Although this tendency has a medical diagnosis, it could also be viewed as a form of “differently wired brain” that is characteristic of pioneering visionaries and risk-takers, who often need a detail-oriented business partner or assistant in order to thrive.
Some experts refer to ADT for “Attention Deficit Traits” which emerge only during times of extra stress and overwhelm.
What are the ADD qualities and challenges?
ADDers are highly creative, restless and get bored easily. Their brains need to be highly stimulated with all distractions filtered out in order to stay on track. Two archetypal examples are the absent-minded professor and a child who daydreams in class.
These particular neurological differences mean that it is very hard to concentrate on something that doesn’t feel interesting. Trying harder to “just do it” causes the part of the brain used for focusing to simply shut down.
Perhaps the biggest challenge faced by most entrepreneurs with ADD is in follow-through and completion. Once the time has come to take systematic action to fulfill an idea, they can lose touch with their creative flow and prefer to return to the excitement of visioning yet another idea.
Another typical challenge is learning how to delegate rather than avoid those tasks that don’t come as easily – such as bookkeeping or organizing the office.
Doesn’t our western culture itself have ADD tendencies?
It’s true that modern culture itself has attributes of ADD, with the push toward fast-paced multi-tasking and sound bites. In both books recommended below, the authors propose that the higher rate of reported ADD in the United States (5 to 8 % of the population) could be due to the fact that it was founded by risk-taking pioneers.

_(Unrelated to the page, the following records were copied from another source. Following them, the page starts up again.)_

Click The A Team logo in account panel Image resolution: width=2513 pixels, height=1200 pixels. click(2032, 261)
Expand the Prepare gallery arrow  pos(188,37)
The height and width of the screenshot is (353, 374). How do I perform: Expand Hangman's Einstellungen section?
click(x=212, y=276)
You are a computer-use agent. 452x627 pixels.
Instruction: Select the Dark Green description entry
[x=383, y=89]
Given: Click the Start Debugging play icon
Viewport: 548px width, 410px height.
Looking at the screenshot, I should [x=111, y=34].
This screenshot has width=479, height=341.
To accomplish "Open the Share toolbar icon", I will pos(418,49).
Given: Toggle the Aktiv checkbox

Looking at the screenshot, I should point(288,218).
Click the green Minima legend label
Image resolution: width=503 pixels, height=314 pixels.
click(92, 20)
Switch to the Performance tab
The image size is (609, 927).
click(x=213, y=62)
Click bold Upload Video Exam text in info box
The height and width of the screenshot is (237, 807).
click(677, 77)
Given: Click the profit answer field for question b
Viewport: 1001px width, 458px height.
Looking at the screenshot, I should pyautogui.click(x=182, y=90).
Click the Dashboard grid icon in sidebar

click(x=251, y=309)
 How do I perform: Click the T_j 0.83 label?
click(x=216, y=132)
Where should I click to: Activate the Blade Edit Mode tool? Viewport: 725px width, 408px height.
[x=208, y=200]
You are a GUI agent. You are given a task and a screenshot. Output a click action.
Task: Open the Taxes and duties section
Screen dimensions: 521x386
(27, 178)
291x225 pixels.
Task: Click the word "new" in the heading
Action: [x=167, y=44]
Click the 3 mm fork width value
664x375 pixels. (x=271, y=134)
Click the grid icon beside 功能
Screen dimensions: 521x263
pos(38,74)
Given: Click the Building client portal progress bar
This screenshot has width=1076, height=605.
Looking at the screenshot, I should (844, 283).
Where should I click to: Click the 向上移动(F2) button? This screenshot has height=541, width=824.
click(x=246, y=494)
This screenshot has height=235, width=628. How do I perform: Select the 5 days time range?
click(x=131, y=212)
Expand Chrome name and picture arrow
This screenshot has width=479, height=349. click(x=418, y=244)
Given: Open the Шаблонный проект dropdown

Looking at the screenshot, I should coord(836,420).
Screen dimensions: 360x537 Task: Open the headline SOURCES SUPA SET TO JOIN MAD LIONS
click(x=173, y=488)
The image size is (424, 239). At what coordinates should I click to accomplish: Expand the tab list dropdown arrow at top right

The evidence indicates that the ADD condition is a combination of genetics and environment.
What are ADD strengths?
ADD strengths include a capacity for radically new thought and a passionate vitality that can inspire others. People with ADD thrive on adventure and complexity. They also have a paradoxical capacity to hyperfocus on a single mission or a single task if they find it intellectually stimulating.
How can I build on these strengths?
If you have ADD, it’s very important to use your strengths and to delegate those areas that require setting up systems and organizing details. Trying to force yourself to do work you find tedious will cause neurological shut-down.
Therefore, it is especially important to choose work that you love, or you will be at cross-purposes. Pick a mission that expresses your values, and with minimal paperwork and politics.
Experiment with ways to keep your brain stimulated while you are working. Consider playing music, pacing while you think, or even just standing at your desk. Set challenges for yourself. Take breaks and reserve time to totally let loose when you are done. Use organizational systems that are bright and colorful to the eyes.
Regular exercise stabilizes your brain chemistry and is very important. If possible, exercising right before you work on a critical project will bring you extra focus and clarity.
Get help from a partner, professional organizer or coach in setting up external structures to support your focus. Direct your capacity to hyperfocus toward positive uses. Don’t let to-do piles accumulate.
The most important thing you can do is to learn as much as you can about what conditions bring out the best in you, and to stop beating yourself up for not fitting into the standard mold. Celebrate your uniqueness, because you are in the company of such greats as Beethoven, Mozart, John Lennon, Winston Churchill, Lewis Carroll, Henry Ford, Isaac Newton, Albert Einstein, Thomas Edison, Leonardo da Vinci, Ernest Hemingway, Frank Lloyd Wright and Steven Spielberg.